[WHAT THE TASK ASKS] Within the listing below, filter for "dropdown" and copy every matching line.

[SUPPLIED INFORMATION]
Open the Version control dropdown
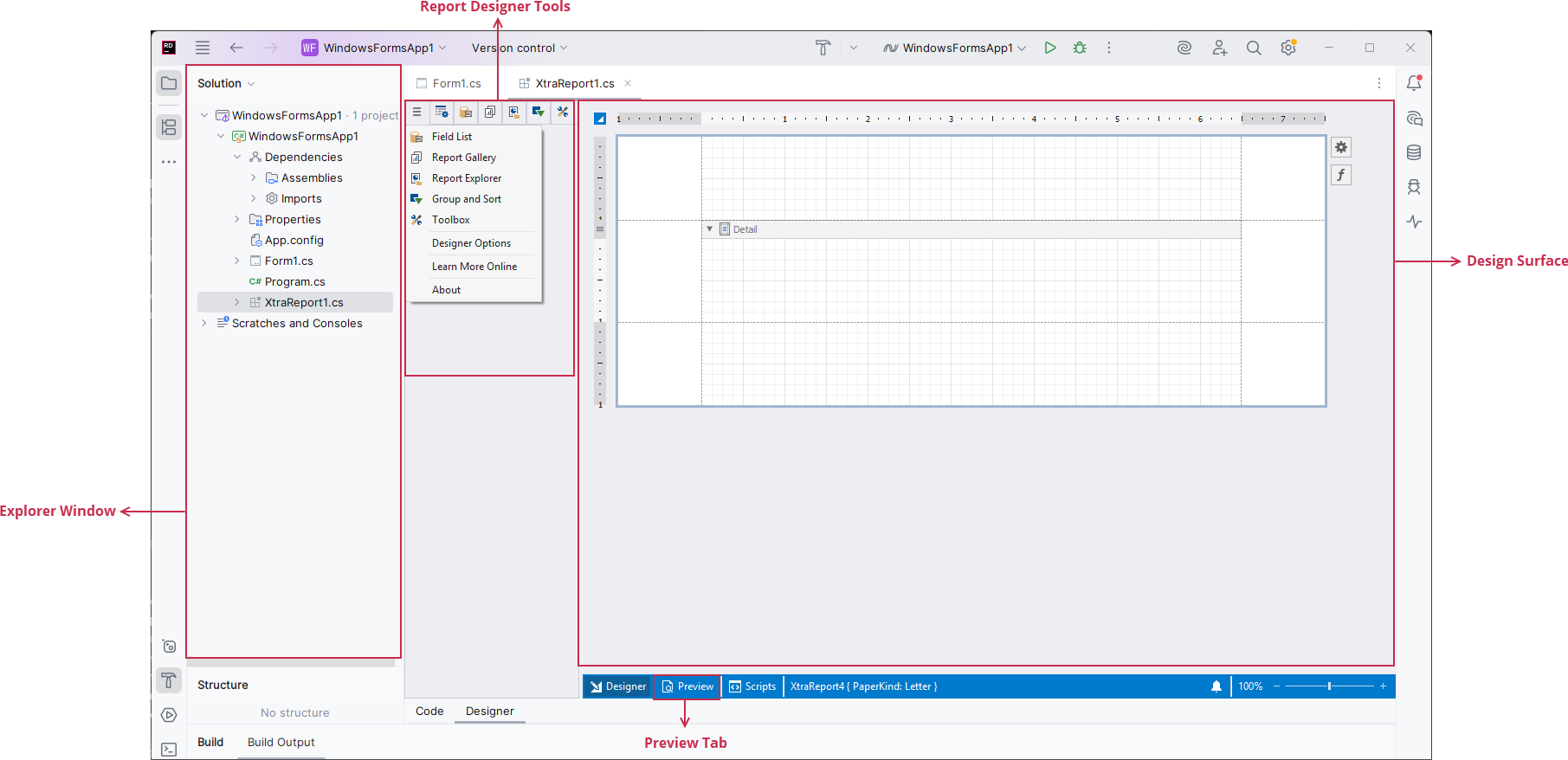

==

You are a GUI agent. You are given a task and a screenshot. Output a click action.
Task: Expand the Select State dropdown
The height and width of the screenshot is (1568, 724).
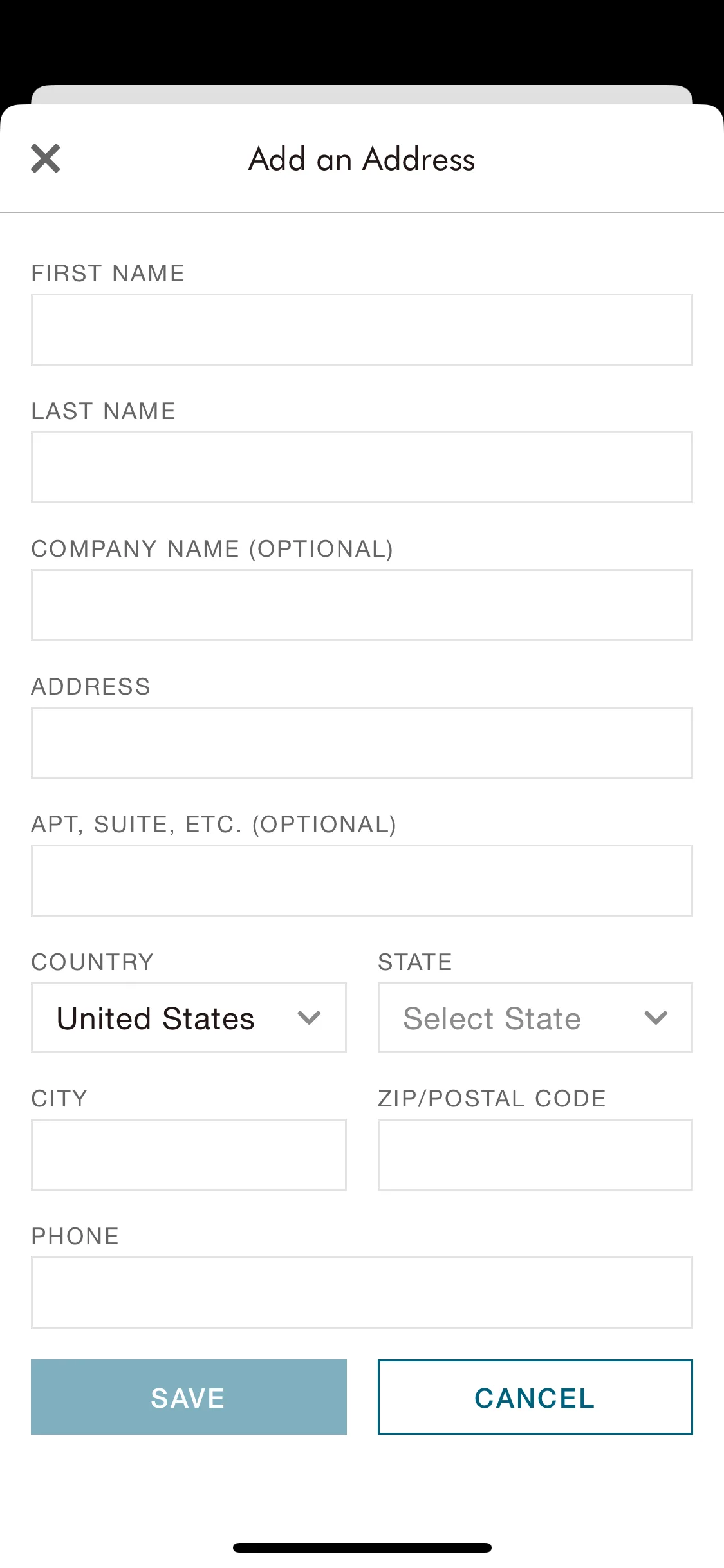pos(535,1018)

[RESPONSE TO THE EXERCISE]
Open the Version control dropdown
Task: Expand the Select State dropdown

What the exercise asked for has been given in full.